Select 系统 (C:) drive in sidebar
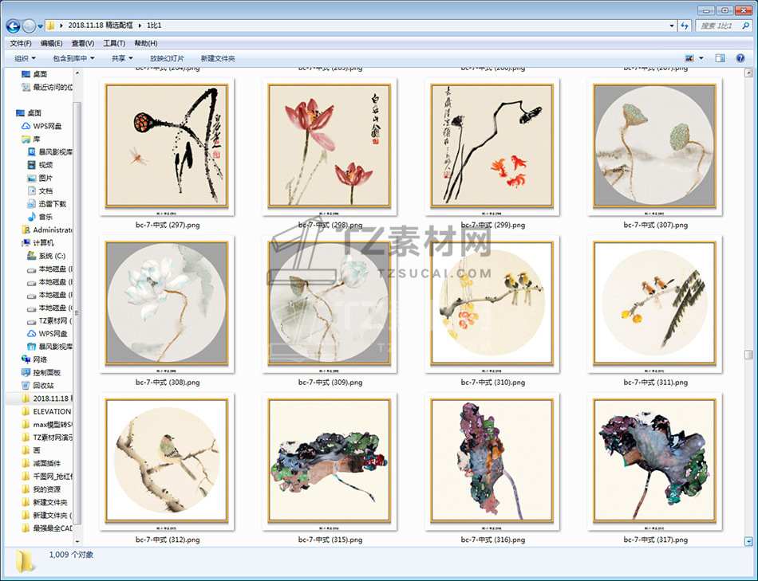 click(x=51, y=256)
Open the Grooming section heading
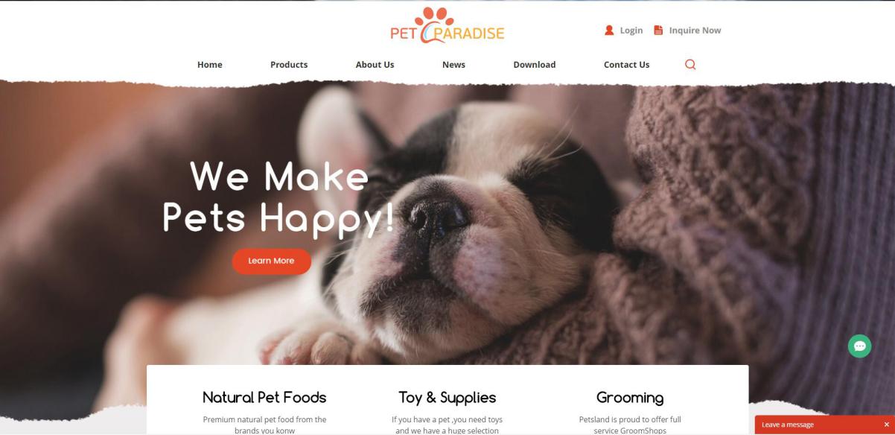This screenshot has height=435, width=895. pos(630,398)
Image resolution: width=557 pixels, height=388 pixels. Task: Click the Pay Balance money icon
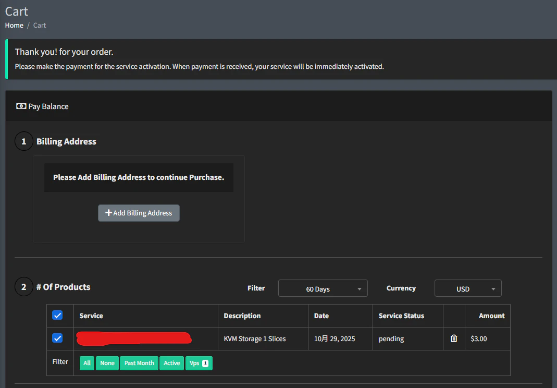point(21,106)
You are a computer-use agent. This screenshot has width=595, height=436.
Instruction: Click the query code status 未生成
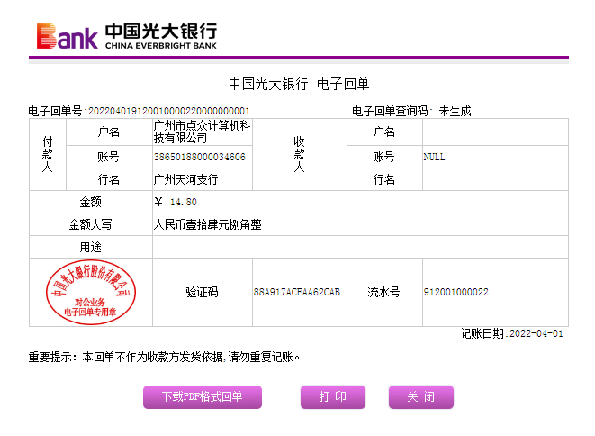tap(455, 111)
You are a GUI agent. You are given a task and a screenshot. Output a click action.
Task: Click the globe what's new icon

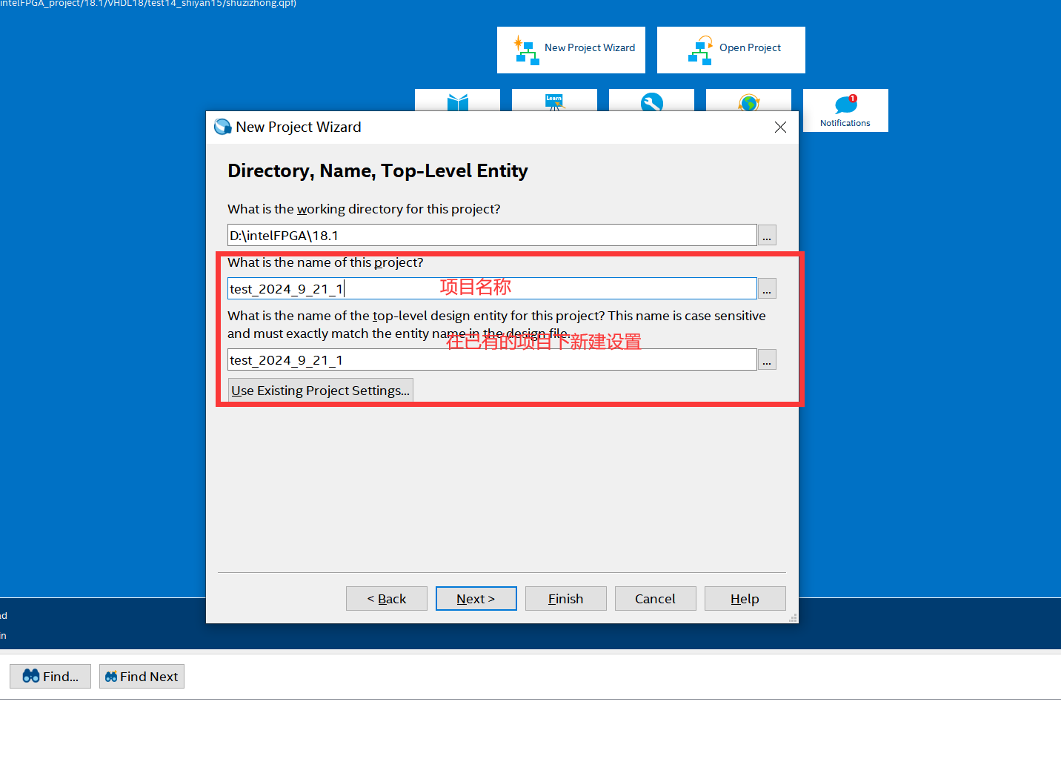click(748, 102)
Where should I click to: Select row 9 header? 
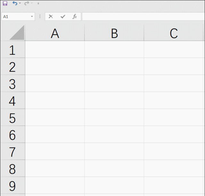click(12, 186)
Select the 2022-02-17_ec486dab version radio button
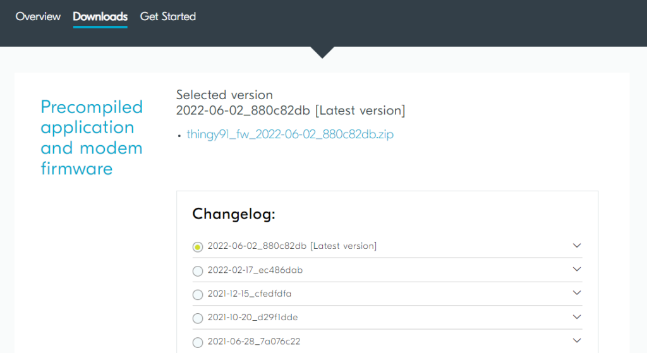647x353 pixels. pos(198,271)
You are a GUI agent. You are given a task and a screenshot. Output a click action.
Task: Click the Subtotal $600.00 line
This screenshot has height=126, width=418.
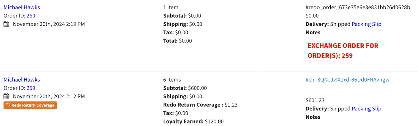185,88
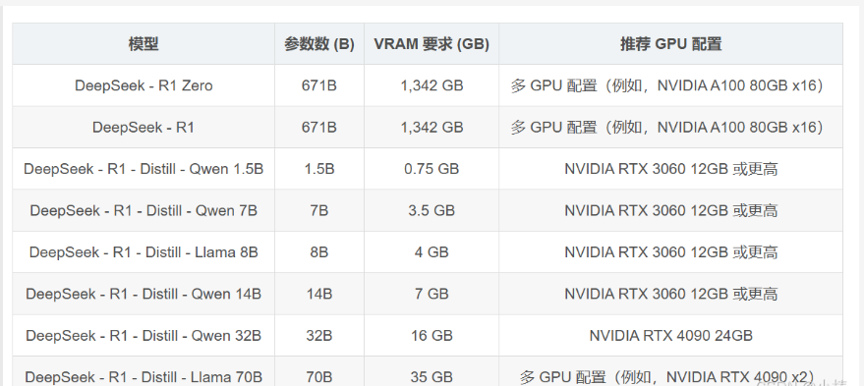Screen dimensions: 864x386
Task: Click the 4 GB VRAM requirement cell
Action: pos(432,252)
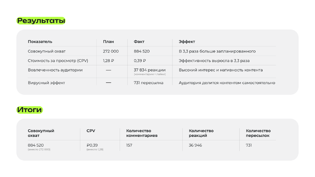Select the Эффект column header
The height and width of the screenshot is (177, 315).
187,42
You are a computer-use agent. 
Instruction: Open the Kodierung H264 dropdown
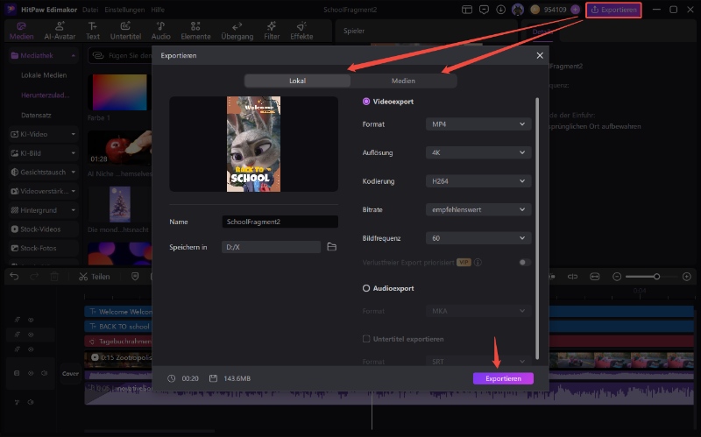point(478,181)
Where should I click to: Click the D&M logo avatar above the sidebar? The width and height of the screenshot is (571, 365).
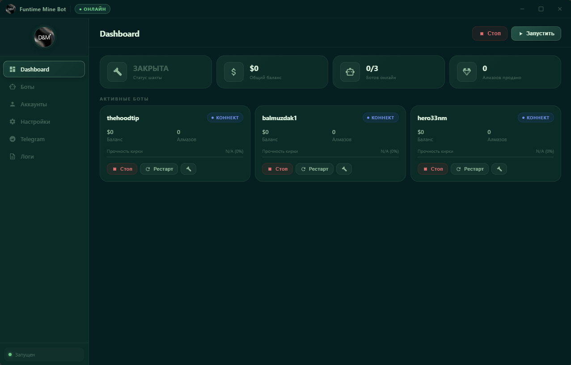[43, 38]
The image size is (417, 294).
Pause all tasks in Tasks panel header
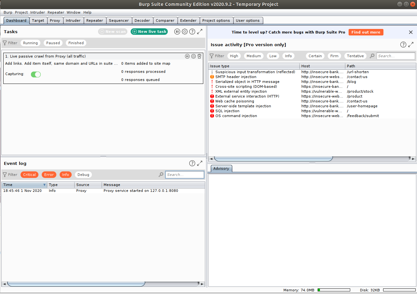click(177, 32)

Prompt:
Please return, exactly as written, the lines from the first line of the records above through the line containing "Task: Click the Subtotal $600.00 line", both included, leaving out any pictures.

Exercise solution:
Select 系统 (C:) drive in sidebar
 click(x=51, y=256)
Open the Grooming section heading
This screenshot has height=435, width=895. pos(630,398)
Image resolution: width=557 pixels, height=388 pixels. Task: Click the Pay Balance money icon
point(21,106)
You are a computer-use agent. This screenshot has width=595, height=436.
Instruction: Click the query code status 未生成
tap(455, 111)
You are a GUI agent. You are given a task and a screenshot. Output a click action.
Task: Click the globe what's new icon

click(748, 102)
Where should I click to: Select row 9 header? 
click(12, 186)
Select the 2022-02-17_ec486dab version radio button
647x353 pixels. pos(198,271)
You are a GUI agent. You are given a task and a screenshot. Output a click action.
Task: Click the Subtotal $600.00 line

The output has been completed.